I'm in a similar climate, temperature-wise. My lawn is pretty pathetic; I don't put much effort into it.

I top dress around my apple trees in the spring and fall with about 1" of composted horse manure. I don't bother to rake it in -- some mulch on the surface is nice to have there. This spring I had some compost left over in the wheelbarrow so I spread it around on a nearby patch of lawn -- I did rake that in.

The grass in that ring around the trees is thick and green. The grass where I raked the extra compost is greener than the rest of the lawn, but less so than where I piled it thick around the trees. Actually, there's a strip of lawn "downstream" from one tree where the rain runs off that seems to be benefiting from the runoff from that inch of compost.

The Vegetable Garden

Last year I had two patches of corn in my garden. I fed the first patch every couple of weeks with liquid fish fertilizer. I gave the second patch a top dressing of 1-2" of composted horse manure when it was maybe 2' tall. The first patch did ok; the plants struggled a little bit but I got a decent yield. The second patch did well; the plants were strong and had nice green leaves, though I'm not sure the yield was any higher.
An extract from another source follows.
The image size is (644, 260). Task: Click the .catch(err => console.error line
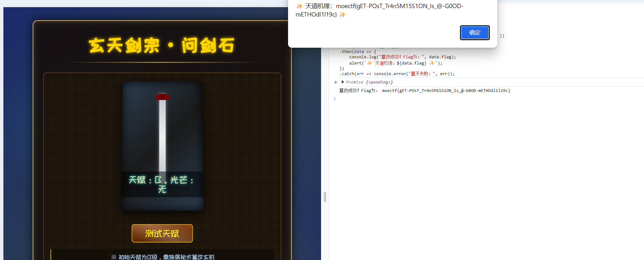pyautogui.click(x=397, y=74)
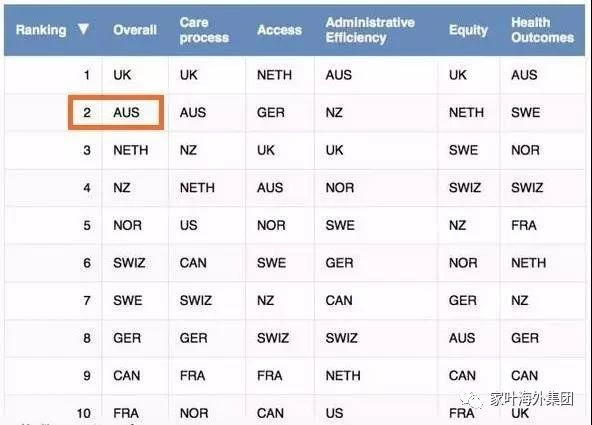Screen dimensions: 592x425
Task: Click US in Care process column
Action: click(x=188, y=225)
Part of the veg garden was new, and the soil wasn't built-up yet. I had squash planted there that weren't thriving. I tried top dressing with about 2" of manure on half the plants and dried blood on the others. The plants treated with blood responded much faster. Unfortunately I can't say much about yield, which was poor. An infestation of squash beetles and powdery mildew didn't help. Part of the lesson learned is that "fixing" with top dressing doesn't always work: weak plants invite pests and disease. (The volunteer pumpkins 30' away growing out of the compost pile -- very well fed from the start! -- were relatively unaffected by the beetles and powdery mildew.)

The Horse Pasture

I'm building soil in a sloping area of would-be horse pasture that's got very poor soil. Think of it as a large lawn. As an experiment last fall, I dumped several 1' high by 2-3' wide windrows of compost along contour lines on the slope. Not surprisingly, the grass below those piles grows better than anywhere else -- the nutrients flowing out of the windrows when it rains feeds everything downhill. Obviously, though, nothing grows directly under those piles -- not necessarily what you want to have on your lawn, though I'm tempted to do this and plant some flowers into the pile.